Name | yawns JSON |
Version |
0.3.1
JSON |
| download |
home_page | None |
Summary | Yet Another Workflow Engine, a subprocess-based DAG execution system |
upload_time | 2025-07-16 23:26:36 |
maintainer | None |
docs_url | None |
author | None |
requires_python | >=3.6 |
license | None |
keywords |
task
execution
subprocess
dag
workflow
|
VCS |
 |
bugtrack_url |
|
requirements |
No requirements were recorded.
|
Travis-CI |
No Travis.
|
coveralls test coverage |
No coveralls.
|
YAWN: Yet Another Workflow Engine
=================================
YAWN provides a framework for executing a set of shell commands with dependencies
in a distributed manner and on a repeating schedule. Other tools do similar things and
are inspirations for this one; particularly Celery_ and Airflow_.
Browse it live at https://yawn.live, deployed on GKE_.
.. _Celery: http://www.celeryproject.org/
.. _Airflow: https://airflow.incubator.apache.org/
.. _GKE: https://github.com/aclowes/yawn-gke
.. image:: https://circleci.com/gh/aclowes/yawn/tree/master.svg?style=svg
:target: https://circleci.com/gh/aclowes/yawn/tree/master
.. image:: https://codecov.io/gh/aclowes/yawn/branch/master/graph/badge.svg
:target: https://codecov.io/gh/aclowes/yawn
Principle Differences
---------------------
YAWN is inspired by, but different from Celery and Airflow because it:
* Runs each task in a separate subprocess, like Airflow but unlike Celery, which avoids polution of
a shared python interpreter and makes memory usage easier to reason about.
* Uses PostgreSQL as the message broker and database, alleviating the need for a separate broker like
Redis or RabbitMQ. This avoids the `visibility timeout`_ issue when using Redis as a Celery broker.
YAWN uses the new ``SELECT ... FOR UPDATE SKIP LOCKED`` statement to efficiently select from the
queue table.
.. _visibility timeout: http://docs.celeryproject.org/en/latest/getting-started/brokers/redis.html#id1
* Stores the command, environment variables, stdout and stderror for each task execution,
so its easier to see the logs and history of what happened.
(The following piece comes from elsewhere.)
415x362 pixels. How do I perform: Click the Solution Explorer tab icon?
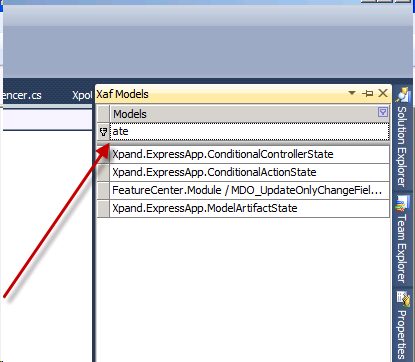coord(402,95)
Re-running a task does not overwrite
the previous run.
* Does not support inputs or outputs other than the command line and environment variables, with the
intention that client applications should handle state instead.
Components
----------
Web Server
The website provides a user interface to view the workflows and tasks running within them.
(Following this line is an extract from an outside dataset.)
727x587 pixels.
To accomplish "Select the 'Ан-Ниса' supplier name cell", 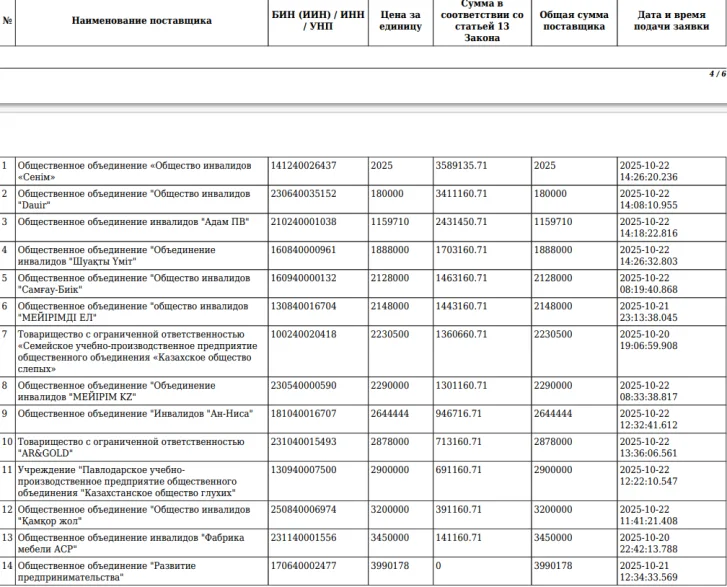I will click(141, 413).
It allows you to run an existing workflow or re-run a failed task. The web server also provides
a REST API to remotely create and run workflows.
Worker
The worker schedules and executes tasks. The worker uses ``subprocess.Popen`` to run tasks and
capture stdout and stderr.
Concepts
--------
Workflow
A set of Tasks that can depend on each other, forming what is popularly known as a directed
acyclic graph (DAG). Workflows can be scheduled to run on a regular basis and they are versioned
so they can change over time.
Run
An instance of a workflow, manually triggered or scheduled.
Task
A shell command that specifies the upstream tasks it depends on, the number times to retry, and a
timeout. The task is given environment variables configured in the workflow and run.
Execution
A single execution of a Task's command, capturing the exit code and standard output and error.
Queue
A first-in, first-out list of Tasks to execute.
Worker
A process that reads from a set of Queues and executes the associated Tasks, recording the
results in an Execution.
Installation
------------
To get started using YAWN::
# install the package - someone has yawn :-(
pip install yawns
# install postgres and create the yawn database
# the default settings localhost and no password
createdb yawn
# setup the tables by running db migrations
yawn migrate
# create a user to login with
yawn createsuperuser
# create some sample workflows
yawn examples
# start the webserver on port 8000
yawn webserver
# open a new terminal and start the worker
yawn worker
Here is a screenshot of the page for a single workflow:
.. image:: https://cloud.githubusercontent.com/assets/910316/21969288/fe40baf0-db51-11e6-97f2-7e6875c1e575.png
REST API
--------
Browse the API by going to http://127.0.0.1:8000/api/ in a browser.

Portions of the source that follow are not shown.